Nel reparto frutta troveremo ancora melone e anguria, ma anche pesche, pere, fichi, susine e, ultima ma non meno importante, l’uva.

Non è facile trovare una ricetta che renda onore all’uva, perché è talmente buona da sola che non ha bisogno di essere esaltata, ma un piccolo sfizio l’ho trovato, per rendere interessante il vostro fine pasto o lo snack di metà pomeriggio.

Polpette di cavolfiore e porro
50 gr porro
300 gr di cavolfiore
olio evo
pangrattato
grata
pecorino

Innanzitutto pulire il cavolfiore e cuocerlo al vapore; affettare il porro e rosolarlo in padella con un filo d’olio.

A cottura ultimata trasferire le verdure in un robot da cucina, aggiungere grana, pangrattato e una grattugiata di pecorino, azionare finchè gli ingredienti non si sono amalgamati e si raggiunge la consistenza desiderata (se non è abbastanza compatta aggiungere ancora un cucchiaio di pangrattato o di grana).

Formare delle palline, passarle nel pangrattato e cuocerle velocemente in padella con un filo di olio; quando sono dorate su tutti i lati togliere dal fuoco e trasferirle nel piatto da portata.

Pennette funghi, pancetta e Philadelphia

170 gr di penne
250 gr funghi
100 gr panchetta affumicata
150 gr Philadelphia
3 cucchiai olio evo
30 ml vino rosso
2 cucchiai di latte

Per prima cosa pulire i funghi e affettarli; in un pentolino di medie dimensioni mettere lo spicchio d’aglio e due cucchiai di olio.
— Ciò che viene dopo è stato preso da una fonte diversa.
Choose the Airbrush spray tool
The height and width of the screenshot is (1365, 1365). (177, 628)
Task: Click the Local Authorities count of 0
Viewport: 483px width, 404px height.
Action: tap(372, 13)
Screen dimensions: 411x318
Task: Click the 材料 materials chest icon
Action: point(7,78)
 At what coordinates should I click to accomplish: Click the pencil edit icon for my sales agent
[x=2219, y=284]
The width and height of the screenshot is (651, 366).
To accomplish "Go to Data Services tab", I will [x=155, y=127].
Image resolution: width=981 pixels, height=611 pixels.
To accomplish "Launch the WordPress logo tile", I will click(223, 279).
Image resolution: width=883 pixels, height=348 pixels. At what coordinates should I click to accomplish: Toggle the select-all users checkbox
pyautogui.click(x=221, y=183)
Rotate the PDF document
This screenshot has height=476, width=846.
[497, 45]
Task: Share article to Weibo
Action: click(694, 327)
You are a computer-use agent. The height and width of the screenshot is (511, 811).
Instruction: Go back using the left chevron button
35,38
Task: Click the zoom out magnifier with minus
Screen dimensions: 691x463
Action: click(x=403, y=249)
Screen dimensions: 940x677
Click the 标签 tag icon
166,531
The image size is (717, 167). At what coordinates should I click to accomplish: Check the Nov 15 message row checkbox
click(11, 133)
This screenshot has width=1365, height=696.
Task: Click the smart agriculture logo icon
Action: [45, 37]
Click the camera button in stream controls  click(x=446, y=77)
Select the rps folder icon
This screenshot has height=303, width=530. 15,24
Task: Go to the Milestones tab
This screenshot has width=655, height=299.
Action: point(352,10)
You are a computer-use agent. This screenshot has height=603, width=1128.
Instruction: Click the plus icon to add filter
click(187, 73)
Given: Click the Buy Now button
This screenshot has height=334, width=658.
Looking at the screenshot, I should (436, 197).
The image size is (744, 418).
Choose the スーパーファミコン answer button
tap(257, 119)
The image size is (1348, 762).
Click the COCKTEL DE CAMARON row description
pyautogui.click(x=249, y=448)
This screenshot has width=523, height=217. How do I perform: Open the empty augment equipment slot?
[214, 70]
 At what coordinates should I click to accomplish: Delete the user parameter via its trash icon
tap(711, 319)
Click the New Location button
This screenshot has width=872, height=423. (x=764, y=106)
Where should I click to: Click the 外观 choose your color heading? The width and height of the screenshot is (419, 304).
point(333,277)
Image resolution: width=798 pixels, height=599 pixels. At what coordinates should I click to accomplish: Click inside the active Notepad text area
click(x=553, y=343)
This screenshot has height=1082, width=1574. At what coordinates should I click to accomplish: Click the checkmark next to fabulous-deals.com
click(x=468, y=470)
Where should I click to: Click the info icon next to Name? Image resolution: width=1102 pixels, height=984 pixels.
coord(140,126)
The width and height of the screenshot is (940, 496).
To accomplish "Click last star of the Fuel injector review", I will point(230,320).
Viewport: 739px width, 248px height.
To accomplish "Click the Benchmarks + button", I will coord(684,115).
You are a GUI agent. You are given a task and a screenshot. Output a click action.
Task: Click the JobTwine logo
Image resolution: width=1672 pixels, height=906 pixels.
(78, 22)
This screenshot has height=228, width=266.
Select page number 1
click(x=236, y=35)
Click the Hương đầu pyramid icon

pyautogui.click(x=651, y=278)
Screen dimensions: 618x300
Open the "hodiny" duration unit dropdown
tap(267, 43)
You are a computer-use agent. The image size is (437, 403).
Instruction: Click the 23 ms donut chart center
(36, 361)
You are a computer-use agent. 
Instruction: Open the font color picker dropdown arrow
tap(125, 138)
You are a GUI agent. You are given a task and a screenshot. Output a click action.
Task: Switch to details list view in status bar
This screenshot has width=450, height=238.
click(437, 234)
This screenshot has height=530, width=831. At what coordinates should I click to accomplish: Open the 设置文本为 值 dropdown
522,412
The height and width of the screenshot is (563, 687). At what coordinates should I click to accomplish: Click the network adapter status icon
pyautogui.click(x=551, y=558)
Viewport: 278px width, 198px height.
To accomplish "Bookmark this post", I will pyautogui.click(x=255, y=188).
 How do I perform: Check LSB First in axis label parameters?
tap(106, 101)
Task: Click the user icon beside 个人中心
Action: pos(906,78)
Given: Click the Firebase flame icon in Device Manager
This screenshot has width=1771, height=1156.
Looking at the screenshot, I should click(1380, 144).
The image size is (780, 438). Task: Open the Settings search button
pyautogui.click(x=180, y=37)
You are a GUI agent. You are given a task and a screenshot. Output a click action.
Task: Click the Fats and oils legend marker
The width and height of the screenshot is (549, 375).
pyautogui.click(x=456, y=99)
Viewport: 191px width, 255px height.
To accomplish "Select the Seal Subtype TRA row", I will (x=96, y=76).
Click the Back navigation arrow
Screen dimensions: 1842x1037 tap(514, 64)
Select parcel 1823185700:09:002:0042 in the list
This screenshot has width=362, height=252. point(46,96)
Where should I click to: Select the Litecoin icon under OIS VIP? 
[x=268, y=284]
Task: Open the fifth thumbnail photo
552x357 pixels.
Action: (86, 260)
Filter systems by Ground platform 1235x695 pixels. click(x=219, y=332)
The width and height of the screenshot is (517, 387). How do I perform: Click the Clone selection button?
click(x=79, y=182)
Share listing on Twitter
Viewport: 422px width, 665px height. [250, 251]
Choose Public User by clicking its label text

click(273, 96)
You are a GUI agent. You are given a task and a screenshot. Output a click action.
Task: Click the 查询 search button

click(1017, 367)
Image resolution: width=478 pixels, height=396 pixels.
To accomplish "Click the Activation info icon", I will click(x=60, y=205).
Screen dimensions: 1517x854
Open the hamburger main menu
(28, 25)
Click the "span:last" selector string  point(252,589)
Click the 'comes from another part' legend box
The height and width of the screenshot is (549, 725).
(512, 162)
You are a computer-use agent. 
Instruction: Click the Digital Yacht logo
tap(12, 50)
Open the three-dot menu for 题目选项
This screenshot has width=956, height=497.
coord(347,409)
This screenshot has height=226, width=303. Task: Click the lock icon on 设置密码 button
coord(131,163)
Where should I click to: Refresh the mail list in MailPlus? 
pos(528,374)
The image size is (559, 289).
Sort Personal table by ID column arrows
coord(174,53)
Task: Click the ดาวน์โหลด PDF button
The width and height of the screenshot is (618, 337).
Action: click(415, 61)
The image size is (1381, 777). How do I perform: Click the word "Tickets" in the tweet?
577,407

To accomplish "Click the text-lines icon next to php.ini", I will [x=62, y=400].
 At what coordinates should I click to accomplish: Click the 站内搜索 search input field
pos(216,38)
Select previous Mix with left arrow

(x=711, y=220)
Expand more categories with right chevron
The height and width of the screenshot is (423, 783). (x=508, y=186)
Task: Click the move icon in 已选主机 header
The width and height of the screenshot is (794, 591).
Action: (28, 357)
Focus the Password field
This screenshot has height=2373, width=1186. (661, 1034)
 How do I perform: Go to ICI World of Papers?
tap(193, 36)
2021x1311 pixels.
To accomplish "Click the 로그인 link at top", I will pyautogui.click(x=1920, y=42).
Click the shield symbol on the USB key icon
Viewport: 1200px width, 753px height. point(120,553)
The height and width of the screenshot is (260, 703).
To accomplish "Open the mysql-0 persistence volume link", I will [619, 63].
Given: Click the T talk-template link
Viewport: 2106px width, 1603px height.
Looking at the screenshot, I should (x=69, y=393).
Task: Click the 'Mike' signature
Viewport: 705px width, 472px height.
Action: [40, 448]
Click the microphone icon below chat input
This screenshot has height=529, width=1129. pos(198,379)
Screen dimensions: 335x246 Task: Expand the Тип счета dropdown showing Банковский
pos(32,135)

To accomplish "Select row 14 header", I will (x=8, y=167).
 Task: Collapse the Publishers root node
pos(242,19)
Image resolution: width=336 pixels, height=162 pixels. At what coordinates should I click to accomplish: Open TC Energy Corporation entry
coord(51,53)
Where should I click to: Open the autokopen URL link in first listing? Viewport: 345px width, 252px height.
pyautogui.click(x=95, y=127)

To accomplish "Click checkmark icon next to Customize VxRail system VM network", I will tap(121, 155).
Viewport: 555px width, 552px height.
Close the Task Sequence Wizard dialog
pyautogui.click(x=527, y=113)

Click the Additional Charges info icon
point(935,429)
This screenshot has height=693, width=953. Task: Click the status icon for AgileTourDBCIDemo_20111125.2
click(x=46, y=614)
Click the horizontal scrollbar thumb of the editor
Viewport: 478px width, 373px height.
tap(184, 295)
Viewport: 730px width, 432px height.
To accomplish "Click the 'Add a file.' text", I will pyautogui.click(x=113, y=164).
Accendere il fuoco a fiamma moderata e appena l’aglio sarà dorato unire la pancetta a cubetti, farla rosolare per qualche minuto, sfumare con il vino rosso e lasciarlo evaporare.

Unire i funghi, mescolare con cura e far saltare il tutto per un paio di minuti, bagnare il tutto con  un mestolo di brodo vegetale, coprire e lasciar cuocere per 10-15 minuti.

Quando i funghi sono teneri aggiungere il Philadelphia e i due cucchiai di latte, mescolare fino ad ottenere una crema liscia e omogenea; a questo punto togliere dal fuoco e tenere al caldo finchè non sarà pronta la pasta.

Portare sul fuoco una pentola piena d’acqua, quando bollo tuffare la pasta, far cuocere per il tempo indicato sulla confezione quindi condire con il sugo preparato in precedenza e servire caldo.

Petto di pollo in salsa di yogurt e funghi
800 gr petti di pollo
400 gr funghi misti
120 ml yogurt greco
200 ml vino bianco secco
1 spicchio di aglio
20 gr di farina
1 cucchiaino di paprika dolce
1 ciuffetto di prezzemolo
1 rametto di timo
olio evo
sale e pepe

Tagliare a metà ciascun petto di pollo, eliminare l‘ossicino centrale e ricavare 2 filetti da ciascuna metà, massaggiarli con un pizzico di sale e pepe.

Versare il vino in un piatto fondo, adagiare i filetti di pollo e lasciarli insaporire per una decina di minuti.

Nel frattempo si possono preparare i funghi; soffriggere l’aglio schiacciato con un filo d’olio per 1 minuti circa, aggiungere i funghi, le spezie  e cuocere i funghi (già puliti in precedenza) per 5-6 minuti. A fine cottura togliere l’aglio, spegnere il fuoco e tenere in caldo.

Scolare i filetti di pollo dal vino, infarinare e rosolare per qualche minuto in una padella larga con un filo d’olio girandolo una paio di volte per lato. Unire la paprika, sale e pepe, alzare la fiamma, versare il vino della marinatura e farlo sfumare.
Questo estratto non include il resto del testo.